- MATERIAL SHOWN -
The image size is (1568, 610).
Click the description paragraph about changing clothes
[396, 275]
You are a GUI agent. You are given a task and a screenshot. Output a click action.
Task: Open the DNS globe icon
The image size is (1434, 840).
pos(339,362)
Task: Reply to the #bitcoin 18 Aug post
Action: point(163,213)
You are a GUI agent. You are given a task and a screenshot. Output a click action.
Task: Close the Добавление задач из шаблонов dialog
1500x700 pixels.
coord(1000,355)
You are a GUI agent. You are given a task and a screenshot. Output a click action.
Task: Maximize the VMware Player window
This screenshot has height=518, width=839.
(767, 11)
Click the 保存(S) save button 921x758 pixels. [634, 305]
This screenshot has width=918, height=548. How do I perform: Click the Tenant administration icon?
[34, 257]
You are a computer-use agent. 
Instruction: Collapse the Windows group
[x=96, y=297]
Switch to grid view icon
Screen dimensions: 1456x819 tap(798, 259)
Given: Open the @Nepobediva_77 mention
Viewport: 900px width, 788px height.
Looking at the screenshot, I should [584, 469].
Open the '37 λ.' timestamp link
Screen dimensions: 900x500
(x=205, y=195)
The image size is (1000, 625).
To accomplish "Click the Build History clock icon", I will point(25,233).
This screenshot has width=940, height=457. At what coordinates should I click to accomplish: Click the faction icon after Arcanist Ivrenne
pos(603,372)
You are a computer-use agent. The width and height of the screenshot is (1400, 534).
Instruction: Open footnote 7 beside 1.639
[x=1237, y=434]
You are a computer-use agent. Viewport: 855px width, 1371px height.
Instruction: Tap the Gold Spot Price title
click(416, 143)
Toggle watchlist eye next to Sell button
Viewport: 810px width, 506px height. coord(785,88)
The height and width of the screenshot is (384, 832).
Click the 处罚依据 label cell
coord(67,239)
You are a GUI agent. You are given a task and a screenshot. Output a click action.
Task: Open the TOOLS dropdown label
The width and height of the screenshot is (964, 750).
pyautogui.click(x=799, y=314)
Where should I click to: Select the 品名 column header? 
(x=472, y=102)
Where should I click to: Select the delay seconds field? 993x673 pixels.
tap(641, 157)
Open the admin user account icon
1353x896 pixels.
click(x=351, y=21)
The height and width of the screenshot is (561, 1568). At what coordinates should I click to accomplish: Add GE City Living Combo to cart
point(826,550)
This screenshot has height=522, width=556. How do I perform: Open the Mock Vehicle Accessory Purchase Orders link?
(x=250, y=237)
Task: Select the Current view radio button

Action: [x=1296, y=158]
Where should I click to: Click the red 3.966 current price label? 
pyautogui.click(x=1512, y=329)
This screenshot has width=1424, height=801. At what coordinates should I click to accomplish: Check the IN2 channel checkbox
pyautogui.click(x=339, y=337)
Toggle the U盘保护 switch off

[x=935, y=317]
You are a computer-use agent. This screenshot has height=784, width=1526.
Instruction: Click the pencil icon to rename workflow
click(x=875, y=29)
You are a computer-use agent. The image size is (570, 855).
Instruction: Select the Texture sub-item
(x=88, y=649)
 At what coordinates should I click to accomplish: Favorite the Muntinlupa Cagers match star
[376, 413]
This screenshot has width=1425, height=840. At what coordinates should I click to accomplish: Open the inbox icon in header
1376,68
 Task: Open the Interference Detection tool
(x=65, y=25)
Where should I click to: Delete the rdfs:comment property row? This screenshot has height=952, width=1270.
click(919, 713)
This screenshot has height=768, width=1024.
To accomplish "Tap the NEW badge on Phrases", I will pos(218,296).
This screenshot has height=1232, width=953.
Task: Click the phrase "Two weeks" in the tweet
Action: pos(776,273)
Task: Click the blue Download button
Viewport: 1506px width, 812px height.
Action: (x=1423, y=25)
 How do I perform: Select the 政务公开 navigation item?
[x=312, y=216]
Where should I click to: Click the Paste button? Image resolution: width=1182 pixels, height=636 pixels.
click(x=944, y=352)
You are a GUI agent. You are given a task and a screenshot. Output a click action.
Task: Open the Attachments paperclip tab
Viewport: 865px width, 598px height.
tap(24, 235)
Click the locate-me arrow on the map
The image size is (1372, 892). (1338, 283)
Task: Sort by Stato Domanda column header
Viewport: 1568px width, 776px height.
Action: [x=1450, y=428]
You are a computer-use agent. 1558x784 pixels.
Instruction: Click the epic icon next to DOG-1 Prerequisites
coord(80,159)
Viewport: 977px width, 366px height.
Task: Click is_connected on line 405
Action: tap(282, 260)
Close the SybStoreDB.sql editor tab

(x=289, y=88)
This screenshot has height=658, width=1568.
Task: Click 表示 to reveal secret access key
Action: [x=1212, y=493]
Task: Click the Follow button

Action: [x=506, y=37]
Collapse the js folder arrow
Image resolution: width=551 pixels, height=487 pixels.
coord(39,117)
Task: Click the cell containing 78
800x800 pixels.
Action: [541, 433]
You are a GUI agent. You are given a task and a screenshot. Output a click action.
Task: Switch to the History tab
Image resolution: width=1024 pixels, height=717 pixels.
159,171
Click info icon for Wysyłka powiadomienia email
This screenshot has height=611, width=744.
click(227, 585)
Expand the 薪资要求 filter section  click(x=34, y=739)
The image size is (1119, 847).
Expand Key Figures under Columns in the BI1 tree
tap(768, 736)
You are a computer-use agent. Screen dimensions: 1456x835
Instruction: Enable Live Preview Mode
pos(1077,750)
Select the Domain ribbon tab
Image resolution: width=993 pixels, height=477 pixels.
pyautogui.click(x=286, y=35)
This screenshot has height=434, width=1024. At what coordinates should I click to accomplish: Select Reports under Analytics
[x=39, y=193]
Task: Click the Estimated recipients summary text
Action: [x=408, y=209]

- INSTRUCTIONS FOR THE TASK -
Reproduce all of the entries above verbatim, line for line, without altering any character.

- TASK ANSWER -
The image size is (1568, 610).
Click the description paragraph about changing clothes
[396, 275]
You are a GUI agent. You are given a task and a screenshot. Output a click action.
Task: Open the DNS globe icon
The image size is (1434, 840).
pos(339,362)
Task: Reply to the #bitcoin 18 Aug post
Action: point(163,213)
You are a GUI agent. You are given a task and a screenshot. Output a click action.
Task: Close the Добавление задач из шаблонов dialog
1500x700 pixels.
coord(1000,355)
You are a GUI agent. You are given a task and a screenshot. Output a click action.
Task: Maximize the VMware Player window
This screenshot has height=518, width=839.
(767, 11)
Click the 保存(S) save button 921x758 pixels. [634, 305]
This screenshot has width=918, height=548. How do I perform: Click the Tenant administration icon?
[34, 257]
You are a computer-use agent. 
Instruction: Collapse the Windows group
[x=96, y=297]
Switch to grid view icon
Screen dimensions: 1456x819 tap(798, 259)
Given: Open the @Nepobediva_77 mention
Viewport: 900px width, 788px height.
Looking at the screenshot, I should [584, 469].
Open the '37 λ.' timestamp link
Screen dimensions: 900x500
(x=205, y=195)
The image size is (1000, 625).
To accomplish "Click the Build History clock icon", I will point(25,233).
This screenshot has width=940, height=457. At what coordinates should I click to accomplish: Click the faction icon after Arcanist Ivrenne
pos(603,372)
You are a computer-use agent. The width and height of the screenshot is (1400, 534).
Instruction: Open footnote 7 beside 1.639
[x=1237, y=434]
You are a computer-use agent. Viewport: 855px width, 1371px height.
Instruction: Tap the Gold Spot Price title
click(416, 143)
Toggle watchlist eye next to Sell button
Viewport: 810px width, 506px height. coord(785,88)
The height and width of the screenshot is (384, 832).
Click the 处罚依据 label cell
coord(67,239)
You are a GUI agent. You are given a task and a screenshot. Output a click action.
Task: Open the TOOLS dropdown label
The width and height of the screenshot is (964, 750).
pyautogui.click(x=799, y=314)
Where should I click to: Select the 品名 column header? 
(x=472, y=102)
Where should I click to: Select the delay seconds field? 993x673 pixels.
tap(641, 157)
Open the admin user account icon
1353x896 pixels.
click(x=351, y=21)
The height and width of the screenshot is (561, 1568). At what coordinates should I click to accomplish: Add GE City Living Combo to cart
point(826,550)
This screenshot has height=522, width=556. How do I perform: Open the Mock Vehicle Accessory Purchase Orders link?
(x=250, y=237)
Task: Select the Current view radio button

Action: [x=1296, y=158]
Where should I click to: Click the red 3.966 current price label? 
pyautogui.click(x=1512, y=329)
This screenshot has width=1424, height=801. At what coordinates should I click to accomplish: Check the IN2 channel checkbox
pyautogui.click(x=339, y=337)
Toggle the U盘保护 switch off

[x=935, y=317]
You are a computer-use agent. This screenshot has height=784, width=1526.
Instruction: Click the pencil icon to rename workflow
click(x=875, y=29)
You are a computer-use agent. The image size is (570, 855).
Instruction: Select the Texture sub-item
(x=88, y=649)
 At what coordinates should I click to accomplish: Favorite the Muntinlupa Cagers match star
[376, 413]
This screenshot has width=1425, height=840. At what coordinates should I click to accomplish: Open the inbox icon in header
1376,68
 Task: Open the Interference Detection tool
(x=65, y=25)
Where should I click to: Delete the rdfs:comment property row? This screenshot has height=952, width=1270.
click(919, 713)
This screenshot has height=768, width=1024.
To accomplish "Tap the NEW badge on Phrases", I will pos(218,296).
This screenshot has height=1232, width=953.
Task: Click the phrase "Two weeks" in the tweet
Action: pos(776,273)
Task: Click the blue Download button
Viewport: 1506px width, 812px height.
Action: (x=1423, y=25)
 How do I perform: Select the 政务公开 navigation item?
[x=312, y=216]
Where should I click to: Click the Paste button? Image resolution: width=1182 pixels, height=636 pixels.
click(x=944, y=352)
You are a GUI agent. You are given a task and a screenshot. Output a click action.
Task: Open the Attachments paperclip tab
Viewport: 865px width, 598px height.
tap(24, 235)
Click the locate-me arrow on the map
The image size is (1372, 892). (1338, 283)
Task: Sort by Stato Domanda column header
Viewport: 1568px width, 776px height.
Action: [x=1450, y=428]
You are a computer-use agent. 1558x784 pixels.
Instruction: Click the epic icon next to DOG-1 Prerequisites
coord(80,159)
Viewport: 977px width, 366px height.
Task: Click is_connected on line 405
Action: tap(282, 260)
Close the SybStoreDB.sql editor tab

(x=289, y=88)
This screenshot has height=658, width=1568.
Task: Click 表示 to reveal secret access key
Action: [x=1212, y=493]
Task: Click the Follow button

Action: [x=506, y=37]
Collapse the js folder arrow
Image resolution: width=551 pixels, height=487 pixels.
coord(39,117)
Task: Click the cell containing 78
800x800 pixels.
Action: [541, 433]
You are a GUI agent. You are given a task and a screenshot. Output a click action.
Task: Switch to the History tab
Image resolution: width=1024 pixels, height=717 pixels.
159,171
Click info icon for Wysyłka powiadomienia email
This screenshot has height=611, width=744.
click(227, 585)
Expand the 薪资要求 filter section  click(x=34, y=739)
The image size is (1119, 847).
Expand Key Figures under Columns in the BI1 tree
tap(768, 736)
You are a computer-use agent. Screen dimensions: 1456x835
Instruction: Enable Live Preview Mode
pos(1077,750)
Select the Domain ribbon tab
Image resolution: width=993 pixels, height=477 pixels.
pyautogui.click(x=286, y=35)
This screenshot has height=434, width=1024. At what coordinates should I click to accomplish: Select Reports under Analytics
[x=39, y=193]
Task: Click the Estimated recipients summary text
Action: [x=408, y=209]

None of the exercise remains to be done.